▶ **EXERCISE REQUIREMENTS**:
A. In the excerpt on the NARA–WVU partnership, where did NARA establish Electronic Records Archives Program operations?
B. Write out the excerpt on the NARA–WVU partnership from "Then I found" to "and economic development.", swapping "tremendous" for "remarkable".

-------- EXCERPT

The new partnership complements NARA’s establishment of the Electronic Records Archives Program operations at the U.S. Navy’s Allegany Ballistics Laboratory in Rocket Center near Keyser in Mineral County.

Googling Allegany Ballistics Laboratory got me information about how it is a superfund site that is in late or final stages of cleanup. It also led me to an article from Senator Byrd about how pleased he was in October of 2006 about a federal spending bill that included funds for projects at ABL – including a sentence mentioning how NARA “will use the Mineral County complex for its electronic records archive program.” No mention of this on the Electronic Records Archive (ERA) website or on their special press release page. I don’t see any info about any NARA installations in West Virginia on their Locations webpage .

Then I found the WVU newspaper The Daily Athenaeum and an article titled “National Archives, WVU join forces ” dated March 1, 2007. (If the link gives you trouble – just search on the Athenaeum site for NARA and it should come right up.) The following quote is from the article:

”This is a tremendous opportunity for WVU. The National Archives has no other agreements like this with anyone else,” said John Weete, WVU’s vice president for research and economic development.

The University will help the NARA develop the next generation of technologies for the Electronic Records Archives. WVU will also assist in the management of NARA’s tremendous amount of data, Weete said.

”This is a great opportunity for students. The Archives will look for students who are masters at handling records and who care about the documents (for future job opportunities), ” said WVU President David Hardesty.

----------------
-------- INFORMATION SHOWN

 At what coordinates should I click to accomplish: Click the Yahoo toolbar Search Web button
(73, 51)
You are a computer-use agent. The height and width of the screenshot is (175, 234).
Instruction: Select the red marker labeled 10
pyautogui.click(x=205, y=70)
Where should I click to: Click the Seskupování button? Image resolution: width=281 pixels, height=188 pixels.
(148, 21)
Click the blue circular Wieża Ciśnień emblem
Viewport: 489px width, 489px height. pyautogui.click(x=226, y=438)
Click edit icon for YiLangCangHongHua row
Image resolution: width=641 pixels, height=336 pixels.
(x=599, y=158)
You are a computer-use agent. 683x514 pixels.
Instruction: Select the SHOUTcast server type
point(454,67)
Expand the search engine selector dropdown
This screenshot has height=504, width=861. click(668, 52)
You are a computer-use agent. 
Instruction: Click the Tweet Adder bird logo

----------------

▶ **SOLUTION LIST**:
A. At the U.S. Navy's Allegany Ballistics Laboratory in Rocket Center near Keyser in Mineral County.

B.
Then I found the WVU newspaper The Daily Athenaeum and an article titled “National Archives, WVU join forces ” dated March 1, 2007. (If the link gives you trouble – just search on the Athenaeum site for NARA and it should come right up.) The following quote is from the article:

”This is a remarkable opportunity for WVU. The National Archives has no other agreements like this with anyone else,” said John Weete, WVU’s vice president for research and economic development.